Once again I am here at Sabarmati Ashram; the abode that Gandhiji had left on 12th March 1930, for symbolically raising the conscience of a nation crushed under the yoke of the British rule by making the most elaborate performative act of the last century, the Dandi March. I have been here several times for professional and personal reasons. In fact I have travelled all along the same route that Gandhiji had taken for the Dandi March. What a symbolical and sacrificial act for Gandhiji was extremely a professional one for me. I, along with a curator friend of mine, Anubhav Nath was trying to translate Gandhiji’s ideology into the language of art market. However, the moment I came here something had struck me and till date I am under its influence.

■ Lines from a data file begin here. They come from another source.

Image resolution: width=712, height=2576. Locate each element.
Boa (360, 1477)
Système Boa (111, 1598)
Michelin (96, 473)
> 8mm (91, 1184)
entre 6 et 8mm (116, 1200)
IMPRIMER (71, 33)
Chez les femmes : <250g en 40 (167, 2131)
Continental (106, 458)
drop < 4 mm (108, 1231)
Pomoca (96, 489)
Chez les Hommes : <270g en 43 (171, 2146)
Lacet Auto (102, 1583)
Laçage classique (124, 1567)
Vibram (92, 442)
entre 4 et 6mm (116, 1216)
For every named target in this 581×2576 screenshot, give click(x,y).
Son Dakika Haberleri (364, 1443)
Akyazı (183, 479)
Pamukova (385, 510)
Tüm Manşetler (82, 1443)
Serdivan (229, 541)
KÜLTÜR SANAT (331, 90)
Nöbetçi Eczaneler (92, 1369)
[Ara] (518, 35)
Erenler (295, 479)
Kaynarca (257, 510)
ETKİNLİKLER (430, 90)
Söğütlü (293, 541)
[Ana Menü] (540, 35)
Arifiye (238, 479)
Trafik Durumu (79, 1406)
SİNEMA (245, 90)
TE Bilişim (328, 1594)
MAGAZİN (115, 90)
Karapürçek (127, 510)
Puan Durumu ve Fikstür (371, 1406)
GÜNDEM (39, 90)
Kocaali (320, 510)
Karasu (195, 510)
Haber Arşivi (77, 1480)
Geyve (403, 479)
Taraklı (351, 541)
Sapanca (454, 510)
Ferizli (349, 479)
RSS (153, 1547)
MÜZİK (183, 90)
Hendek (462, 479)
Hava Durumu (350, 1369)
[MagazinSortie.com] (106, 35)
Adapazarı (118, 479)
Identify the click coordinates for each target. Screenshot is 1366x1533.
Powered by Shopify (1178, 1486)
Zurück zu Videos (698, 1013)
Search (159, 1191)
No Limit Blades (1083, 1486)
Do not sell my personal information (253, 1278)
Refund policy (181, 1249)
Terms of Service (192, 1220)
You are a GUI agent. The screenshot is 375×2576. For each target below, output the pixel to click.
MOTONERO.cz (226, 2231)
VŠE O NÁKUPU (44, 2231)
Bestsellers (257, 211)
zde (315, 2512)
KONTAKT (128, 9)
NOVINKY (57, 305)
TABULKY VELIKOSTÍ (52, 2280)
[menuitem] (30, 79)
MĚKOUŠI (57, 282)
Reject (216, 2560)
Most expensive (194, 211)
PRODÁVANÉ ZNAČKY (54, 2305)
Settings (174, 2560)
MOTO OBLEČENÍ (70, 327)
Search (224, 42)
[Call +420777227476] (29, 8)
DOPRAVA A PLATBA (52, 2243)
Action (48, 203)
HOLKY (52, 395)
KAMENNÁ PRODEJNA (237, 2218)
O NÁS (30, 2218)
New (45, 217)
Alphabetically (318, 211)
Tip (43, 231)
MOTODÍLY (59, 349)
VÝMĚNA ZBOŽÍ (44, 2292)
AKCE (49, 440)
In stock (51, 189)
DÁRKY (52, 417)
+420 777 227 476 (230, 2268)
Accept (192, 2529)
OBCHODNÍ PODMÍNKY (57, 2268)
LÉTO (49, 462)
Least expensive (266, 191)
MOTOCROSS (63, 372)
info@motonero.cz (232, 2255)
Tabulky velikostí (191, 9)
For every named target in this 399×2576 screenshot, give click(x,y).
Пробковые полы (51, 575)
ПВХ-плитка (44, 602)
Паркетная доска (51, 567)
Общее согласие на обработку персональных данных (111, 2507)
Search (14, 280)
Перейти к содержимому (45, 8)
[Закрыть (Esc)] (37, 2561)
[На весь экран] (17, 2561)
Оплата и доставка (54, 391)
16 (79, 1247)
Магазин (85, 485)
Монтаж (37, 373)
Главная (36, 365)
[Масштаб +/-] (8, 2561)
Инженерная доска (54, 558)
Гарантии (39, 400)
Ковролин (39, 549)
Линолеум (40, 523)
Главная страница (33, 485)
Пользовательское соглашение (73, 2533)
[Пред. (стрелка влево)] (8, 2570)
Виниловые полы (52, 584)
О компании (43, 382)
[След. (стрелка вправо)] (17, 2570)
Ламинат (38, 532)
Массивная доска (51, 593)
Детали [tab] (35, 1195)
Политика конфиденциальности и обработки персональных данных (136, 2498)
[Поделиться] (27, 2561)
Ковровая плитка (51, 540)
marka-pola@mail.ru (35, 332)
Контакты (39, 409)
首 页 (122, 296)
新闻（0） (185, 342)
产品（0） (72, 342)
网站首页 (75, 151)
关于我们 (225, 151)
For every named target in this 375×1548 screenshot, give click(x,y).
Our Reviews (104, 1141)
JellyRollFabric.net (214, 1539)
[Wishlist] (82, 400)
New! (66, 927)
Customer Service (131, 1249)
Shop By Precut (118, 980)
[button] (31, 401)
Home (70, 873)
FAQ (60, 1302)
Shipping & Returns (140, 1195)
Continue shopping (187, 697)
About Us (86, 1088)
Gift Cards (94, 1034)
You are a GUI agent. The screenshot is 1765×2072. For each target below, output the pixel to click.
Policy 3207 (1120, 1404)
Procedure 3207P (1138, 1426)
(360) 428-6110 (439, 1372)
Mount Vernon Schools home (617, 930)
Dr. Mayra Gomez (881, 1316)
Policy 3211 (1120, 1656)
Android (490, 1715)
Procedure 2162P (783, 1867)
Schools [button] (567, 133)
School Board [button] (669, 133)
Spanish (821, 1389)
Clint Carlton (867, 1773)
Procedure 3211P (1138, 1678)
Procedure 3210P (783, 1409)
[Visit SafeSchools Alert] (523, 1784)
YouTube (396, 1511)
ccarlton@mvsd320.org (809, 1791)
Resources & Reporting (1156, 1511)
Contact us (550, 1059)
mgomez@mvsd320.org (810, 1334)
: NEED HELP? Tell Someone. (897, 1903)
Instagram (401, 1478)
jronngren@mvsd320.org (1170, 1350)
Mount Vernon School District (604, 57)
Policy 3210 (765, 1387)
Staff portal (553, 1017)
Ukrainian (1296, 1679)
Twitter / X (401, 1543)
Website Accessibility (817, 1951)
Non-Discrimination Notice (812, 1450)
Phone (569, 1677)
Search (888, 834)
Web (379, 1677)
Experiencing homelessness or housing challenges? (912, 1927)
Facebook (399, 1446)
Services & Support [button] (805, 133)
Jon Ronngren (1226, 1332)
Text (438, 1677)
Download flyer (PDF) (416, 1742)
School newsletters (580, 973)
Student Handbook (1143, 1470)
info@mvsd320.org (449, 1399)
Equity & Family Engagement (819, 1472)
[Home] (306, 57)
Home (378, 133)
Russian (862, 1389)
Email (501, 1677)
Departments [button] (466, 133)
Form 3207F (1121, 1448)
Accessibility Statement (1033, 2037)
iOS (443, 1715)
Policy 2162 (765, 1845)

(Sabarmati Ashram, Ahmedabad, Gujarat)
Sabarmati Ashram is a haunted place. Haunted, a word when used in the context of horror, is all about dead souls hovering around a house where a drunken husband sits all day staring at a vacant television screen and a black and white wife coughs her sorrows into the shadowed corridors lined by pale walls with cobwebbed ancestors breathing out of ancient canvases. But when used in the context of love and affection, it is a looming presence, like the character Rima in W.H.Hudson’s Green Mansions. Gandhiji is a loveable spirit at Sabarmati Ashram that spends all its time in sparkling the edges of each object, even the sand particles and making the place an abode of ethereal peace. At times Gandhiji must be thinking about the futility of his acts when he stands at the concrete walls raised along the river front of Sabarmati, and throws the little pebbles of memories of Mira Ben at the river.
(JML at Sabarmati)
Have you tried to hop pebbles along the surface of water? Generally people sitting at the river fronts throw stones and pebbles at water. When you are sad you throw them with some kind of frustrated force and see the pebble cutting into the water like a dart of disparage that you have received from your beloved. The pebble sinks in force sans noise and the ripples spread like the shock waves of your despair. For a moment you realize that you are not different from the river. When you are gay in the Wordsworthian sense, you try to flip and hop the stones along the water. You arch your body slightly backwards, like an Artemis or a Poseidon you extend your left hand as if you were in a game, you bend your right hand at the elbow and fling the stone in a perfect horizontal line and it hops as if it were a deer chased by a tiger cub. And look at the lines that it creates; it looks exactly like the trajectory of an arrow represented by a physicist. Sorrow creates ripples and joy, the path of a shooting star. Gandhiji creates ripples for himself.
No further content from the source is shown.